## Material provided
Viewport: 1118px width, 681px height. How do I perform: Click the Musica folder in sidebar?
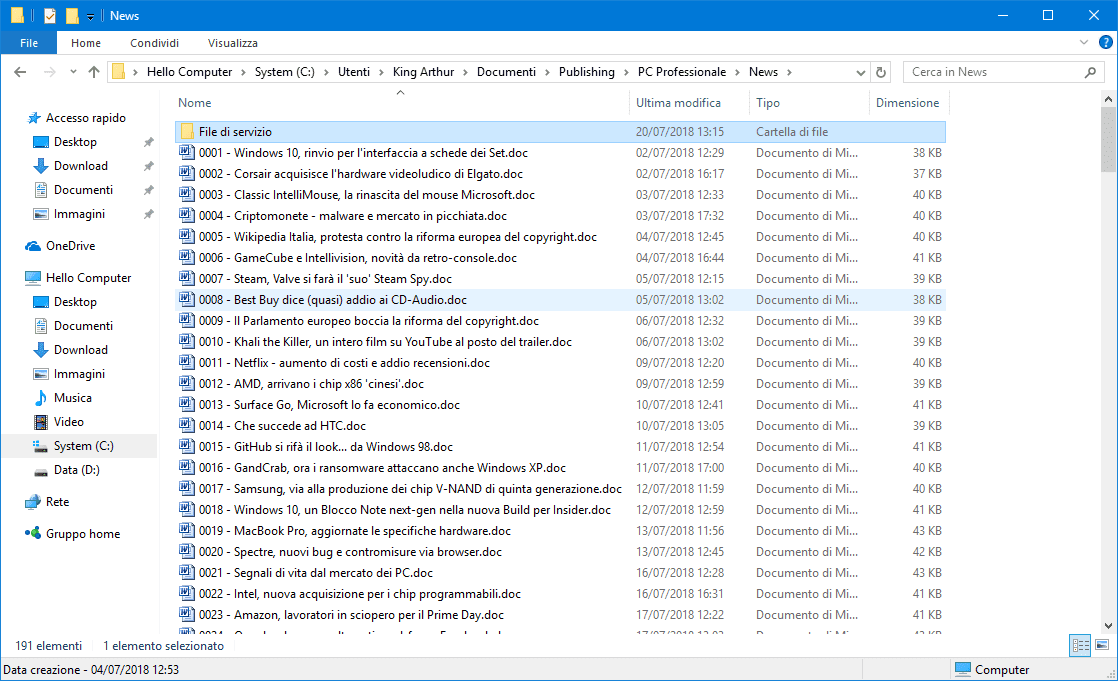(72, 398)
---
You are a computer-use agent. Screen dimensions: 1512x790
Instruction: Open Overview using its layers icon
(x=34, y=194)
--
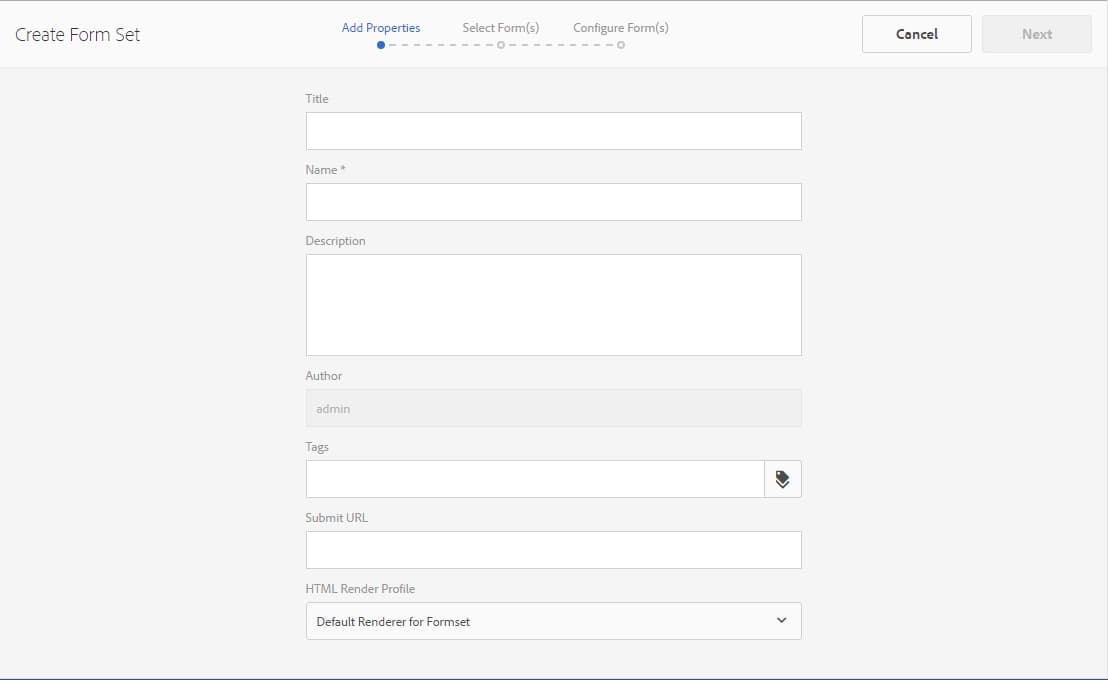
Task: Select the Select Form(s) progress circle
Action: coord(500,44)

## Goal
Identify each line in the records that contains the word "Click", and copy those lines in full.

## Completed exercise
Viewport: 1118px width, 681px height. How do I perform: Click the Musica folder in sidebar?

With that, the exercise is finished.